- Origin: London, England
- Genres: Electronic, hip hop, acid jazz, trip hop
- Years active: 1991–1995
- Labels: MCA
- Past members: Blair Booth Philipp Erb Trevor Miles

= Oui 3 =

British music act

Oui 3 were an electronic dance music group, best known for their songs "Break from the Old Routine" (which reached number 17 on the UK Singles Chart in July 1993), "The Joy of Living", and their Buffalo Springfield sampled 1993 hit "For What It's Worth" (which reached number 26 in the UK in October 1993).

==Career==
The three group members were Blair Booth, Philipp Erb, and Trevor Miles. Blair Booth is an American singer, songwriter and arranger. She had previously worked as the songwriting partner of former Specials singer Terry Hall in Terry, Blair & Anouchka, at the end of the 1980s.
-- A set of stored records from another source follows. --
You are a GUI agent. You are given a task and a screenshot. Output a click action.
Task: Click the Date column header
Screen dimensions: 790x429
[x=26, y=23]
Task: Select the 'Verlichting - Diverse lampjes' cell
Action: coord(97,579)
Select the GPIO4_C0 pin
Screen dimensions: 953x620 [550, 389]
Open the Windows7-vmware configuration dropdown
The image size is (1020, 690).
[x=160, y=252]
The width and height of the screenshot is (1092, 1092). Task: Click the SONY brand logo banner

She went on to work with a number of other notable figures in the British music industry such as Billy MacKenzie (The Associates), Nick Heyward and Marc Almond.

Meanwhile, Swiss programmer Philipp Erb had spent most of the 1980s as an engineer and programmer for several musicians, including a period with Genesis P. Orridge's Psychic TV. The pair teamed up with the South London rapper Trevor Miles.

Their debut album, Oui Love You, was released in 1993 and featured Jah Wobble on the title track. The album was produced and mainly mixed by the trio, although some tracks were mixed by Mark "Spike" Stent, Youth and Phil Bodger.

A second album remained unreleased. Booth continued to write and record her own material, but little has been heard musically from Erb or Miles.

Faithless have since cited Oui 3 as an influence.

==Discography==
===Albums===
- Oui Love You (1993) - UK No. 39

===Singles===
- "For What It's Worth" (1993) - No. 28 (adapted cover of the Buffalo Springfield song of the same name)
- "Arms of Solitude" (1993) - No. 54
- "Break from the Old Routine" (1993) - No. 17
- "For What It's Worth" (1993) - No. 26
- "Facts of Life" (1994) - No. 38
- "Joy of Living" (1995) - No. 55
- "Crazy" (1995) - No. 85
  - Chart placings refer to the UK Singles Chart.